Text and item location lines:

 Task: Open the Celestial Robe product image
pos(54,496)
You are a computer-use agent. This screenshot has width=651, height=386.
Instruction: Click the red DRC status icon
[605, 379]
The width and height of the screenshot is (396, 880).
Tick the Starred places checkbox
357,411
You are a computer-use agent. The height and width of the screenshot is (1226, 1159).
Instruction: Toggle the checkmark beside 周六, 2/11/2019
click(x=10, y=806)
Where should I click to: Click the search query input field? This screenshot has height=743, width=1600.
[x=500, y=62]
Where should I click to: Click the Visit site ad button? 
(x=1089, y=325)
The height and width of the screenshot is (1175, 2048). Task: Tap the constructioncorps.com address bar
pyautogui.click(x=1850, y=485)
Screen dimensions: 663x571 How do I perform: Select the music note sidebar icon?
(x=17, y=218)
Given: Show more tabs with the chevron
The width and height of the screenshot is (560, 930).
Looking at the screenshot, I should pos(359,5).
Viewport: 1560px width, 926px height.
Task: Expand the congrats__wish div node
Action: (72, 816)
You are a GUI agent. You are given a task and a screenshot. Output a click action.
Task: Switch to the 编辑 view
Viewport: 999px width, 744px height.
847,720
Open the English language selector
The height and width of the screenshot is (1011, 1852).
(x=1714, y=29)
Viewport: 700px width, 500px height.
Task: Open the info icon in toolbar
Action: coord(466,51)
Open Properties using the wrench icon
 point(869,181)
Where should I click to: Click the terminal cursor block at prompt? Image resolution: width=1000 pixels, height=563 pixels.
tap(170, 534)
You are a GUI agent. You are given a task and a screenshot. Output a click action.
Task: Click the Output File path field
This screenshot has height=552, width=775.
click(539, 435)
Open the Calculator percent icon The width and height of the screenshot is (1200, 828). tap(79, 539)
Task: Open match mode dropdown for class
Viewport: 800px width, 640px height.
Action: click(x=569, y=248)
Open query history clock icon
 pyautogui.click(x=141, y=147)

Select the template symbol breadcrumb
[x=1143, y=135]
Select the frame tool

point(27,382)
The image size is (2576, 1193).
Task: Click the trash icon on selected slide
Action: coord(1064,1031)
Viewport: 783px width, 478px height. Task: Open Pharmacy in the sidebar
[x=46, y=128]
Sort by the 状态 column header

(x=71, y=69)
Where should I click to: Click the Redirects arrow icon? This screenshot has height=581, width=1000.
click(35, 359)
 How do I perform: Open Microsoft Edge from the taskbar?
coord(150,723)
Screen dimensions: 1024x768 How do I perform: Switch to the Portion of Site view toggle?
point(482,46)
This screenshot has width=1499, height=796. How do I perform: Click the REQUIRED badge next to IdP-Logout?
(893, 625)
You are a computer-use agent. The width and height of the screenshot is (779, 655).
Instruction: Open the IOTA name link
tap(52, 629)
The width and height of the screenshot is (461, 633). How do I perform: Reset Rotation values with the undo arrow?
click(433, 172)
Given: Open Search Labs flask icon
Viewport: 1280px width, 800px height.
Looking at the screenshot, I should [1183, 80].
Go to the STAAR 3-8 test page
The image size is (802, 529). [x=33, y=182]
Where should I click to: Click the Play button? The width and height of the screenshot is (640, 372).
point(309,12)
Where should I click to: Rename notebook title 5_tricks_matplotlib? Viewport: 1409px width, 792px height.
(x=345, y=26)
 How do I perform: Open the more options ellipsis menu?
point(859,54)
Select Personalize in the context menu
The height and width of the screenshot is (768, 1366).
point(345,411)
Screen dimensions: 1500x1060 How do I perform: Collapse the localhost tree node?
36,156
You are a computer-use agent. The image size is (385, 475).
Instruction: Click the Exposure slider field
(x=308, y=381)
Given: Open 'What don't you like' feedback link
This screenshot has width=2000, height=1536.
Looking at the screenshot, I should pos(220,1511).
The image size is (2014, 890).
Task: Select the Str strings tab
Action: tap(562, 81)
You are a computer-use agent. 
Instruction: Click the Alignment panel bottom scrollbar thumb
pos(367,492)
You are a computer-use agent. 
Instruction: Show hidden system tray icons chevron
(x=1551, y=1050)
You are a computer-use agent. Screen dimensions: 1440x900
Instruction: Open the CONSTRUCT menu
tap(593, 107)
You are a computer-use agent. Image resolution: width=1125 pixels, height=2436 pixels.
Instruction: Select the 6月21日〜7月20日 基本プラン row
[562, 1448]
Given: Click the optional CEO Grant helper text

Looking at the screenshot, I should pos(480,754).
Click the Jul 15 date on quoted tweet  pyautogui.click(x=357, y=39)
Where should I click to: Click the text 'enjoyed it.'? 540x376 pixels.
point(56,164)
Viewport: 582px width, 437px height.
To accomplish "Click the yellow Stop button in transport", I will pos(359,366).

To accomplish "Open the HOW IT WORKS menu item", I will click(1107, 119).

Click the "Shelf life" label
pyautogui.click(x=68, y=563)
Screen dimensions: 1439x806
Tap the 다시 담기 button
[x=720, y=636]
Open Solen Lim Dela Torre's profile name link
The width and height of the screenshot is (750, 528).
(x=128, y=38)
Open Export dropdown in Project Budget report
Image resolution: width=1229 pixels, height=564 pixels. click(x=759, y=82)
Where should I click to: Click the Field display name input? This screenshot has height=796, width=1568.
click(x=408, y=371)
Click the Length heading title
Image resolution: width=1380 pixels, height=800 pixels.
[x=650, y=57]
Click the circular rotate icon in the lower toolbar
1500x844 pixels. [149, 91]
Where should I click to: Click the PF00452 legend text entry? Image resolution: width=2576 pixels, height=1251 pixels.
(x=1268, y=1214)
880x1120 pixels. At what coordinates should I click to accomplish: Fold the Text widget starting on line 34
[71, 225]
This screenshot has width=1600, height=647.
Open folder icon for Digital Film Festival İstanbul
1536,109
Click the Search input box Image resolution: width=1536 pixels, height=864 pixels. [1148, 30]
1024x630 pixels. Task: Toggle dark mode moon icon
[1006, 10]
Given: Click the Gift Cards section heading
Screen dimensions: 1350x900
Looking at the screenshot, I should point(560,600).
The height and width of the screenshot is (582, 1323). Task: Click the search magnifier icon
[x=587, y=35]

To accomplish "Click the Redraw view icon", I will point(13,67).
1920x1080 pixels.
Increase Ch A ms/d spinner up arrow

GIVEN REQUEST:
Return every line above that contains the word "Switch", matching case exactly.

THE SOLUTION:
Task: Switch to the 编辑 view
Screen dimensions: 1024x768 How do I perform: Switch to the Portion of Site view toggle?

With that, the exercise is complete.